Sure, President Biden made some news at his very first presidential press conference on Thursday.
He expects to miss his May 1 deadline to pull American troops out of Afghanistan, he is working to reverse his predecessor’s punitive border policies, he is inching toward some kind of filibuster reform and he did not rule out running for reelection in 2024.
But anyone — including his own staff — who held their breath anticipating a series of gaffes, misstatements or blunders waited in vain.
What we saw was a man who has risen to the moment, who understands how to play the legislative game better than any president since Lyndon Johnson, and has clearly decided to talk over the heads of his congressional Republican antagonists to communicate directly with the American people. It’s the healthy inverse of his predecessor’s predilection for talking only to his base.
“I would like elected Republican support,” Biden said in response to a question about whether he’d given up on his promise of embracing bipartisanship in the face of GOP obstructionism.
“But what I know I have now is I have electoral support of Republican voters,” he said, who “agree with what I am doing.”
Polls, as Biden noted more than once, show Republican voters agree with him on most aspects of the massive $1.9-trillion COVID relief bill, which passed without a single Republican vote in either chamber, and put money directly into the bank accounts of millions of taxpayers. Polling also shows that most Americans support infrastructure investment, immigration reform and tougher gun laws, all important items on Biden’s agenda, and apparently anathema to Republicans in Congress.

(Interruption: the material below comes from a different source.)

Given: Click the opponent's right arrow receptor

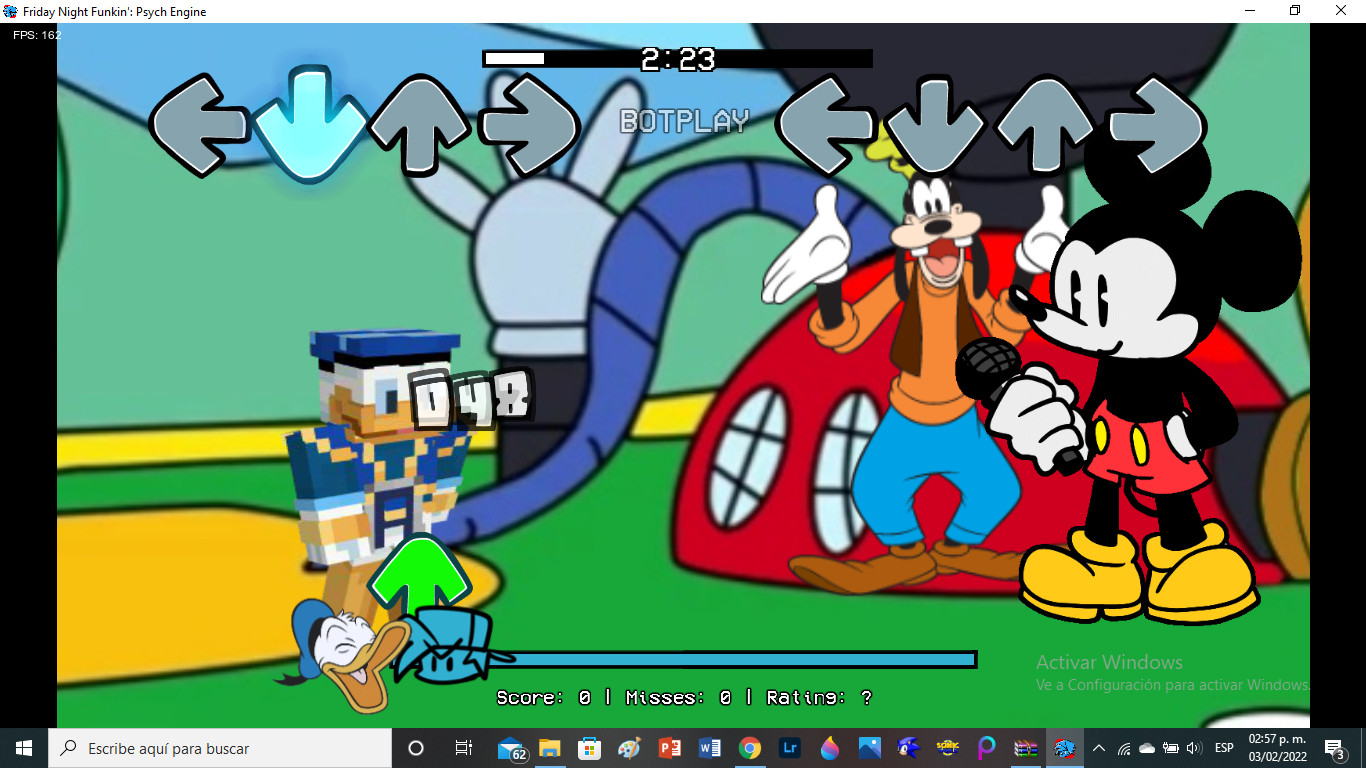Looking at the screenshot, I should pos(1156,121).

It is beyond satisfying to see Republican leaders such as Sen. Mitch McConnell tying themselves into disingenuous knots as they attempt to trash these initiatives.
Wednesday on Fox News, McConnell accused Biden of “going hard left” and embracing a “left-wing wish list.”

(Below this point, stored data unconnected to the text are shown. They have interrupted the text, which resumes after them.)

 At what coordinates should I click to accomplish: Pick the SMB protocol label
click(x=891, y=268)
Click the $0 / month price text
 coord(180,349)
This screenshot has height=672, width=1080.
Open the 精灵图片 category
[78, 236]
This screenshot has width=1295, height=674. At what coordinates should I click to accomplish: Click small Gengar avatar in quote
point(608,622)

Biden’s infrastructure bill, set to be unveiled Friday in Pittsburgh, “is a Trojan horse that includes massive tax increases on Americans,” McConnell said. Democrats, he said, “misread the election. It’s a 50-50 Senate and a very narrow Democrat majority in the House. That’s not a mandate to turn America into Bernie Sanders’ view of what America ought to be.”
Oh, Mitch.
Democrats didn’t misread the election. They won it. And they have learned from the missteps of President Obama, not to mention the scorched-earth tactics of McConnell, that trying to appease Republicans always backfires.
Americans, as it happens, are also increasingly alarmed by nakedly partisan GOP attempts to suppress voter turnout.
More than 250 Republican-sponsored bills to impose new voting restrictions are pending in legislatures around the country, something Georgia Democratic voting rights activist Stacey Abrams has called “a coordinated onslaught.” And, it would seem, seriously out of step with public opinion.
“It’s sick,” said Biden, who called the effort “un-American.”
A broad majority of voters, including 56% of Republicans, according to a national poll by Data for Progress and Equal Citizens, support HR 1, the For the People Act, which would expand access to voting, overhaul campaign finance laws and expand conflict of interest laws (including mandating that presidential candidates release their tax returns). The House passed the act in January on a strictly partisan vote. It’s headed for a hellacious battle in the Senate.
Biden dismissed as fallacy the notion that migrants are pouring toward our southern border from Mexico and Central America because they heard he is “a nice guy” compared to Trump. “I guess I should be flattered,” he said, but seasonal imperatives are at work; traveling in winter is safer than in summer.
Biden is certainly nicer than his predecessor. But don’t let his folksy smile fool you; those gleaming chompers can be sharp.
When asked if he thinks he’ll run against Trump in 2024, he was brusque: “Oh, come on. I don’t even think about it. I have no idea whether there’ll be a Republican Party. Do you?”
He called out Republicans on their newfound concern for budget deficits: “It’s kind of amazing. When the federal budget is saving people’s lives, they don’t think it’s such a good idea. When the federal budget is feathering the nest of the wealthiest Americans, 90 of the Fortune 500 companies making billions of dollars, not paying a cent in taxes… If you’re a husband and wife, a schoolteacher and a cop, you’re paying a higher rate than the average person making a billion dollars a year. Something’s wrong.”
And he dismissed their never-ending obstructionism on immigration reform as a pose. Republicans for years have ducked the important work of immigration reform by claiming the border “crisis” must first be solved.
“I know they have to posture for a while,” Biden said. “They sort of got to get it out of their system. But I’m ready to work with any Republican who wants to help solve the problem or make the situation better.”
The looming question: Are there any who do?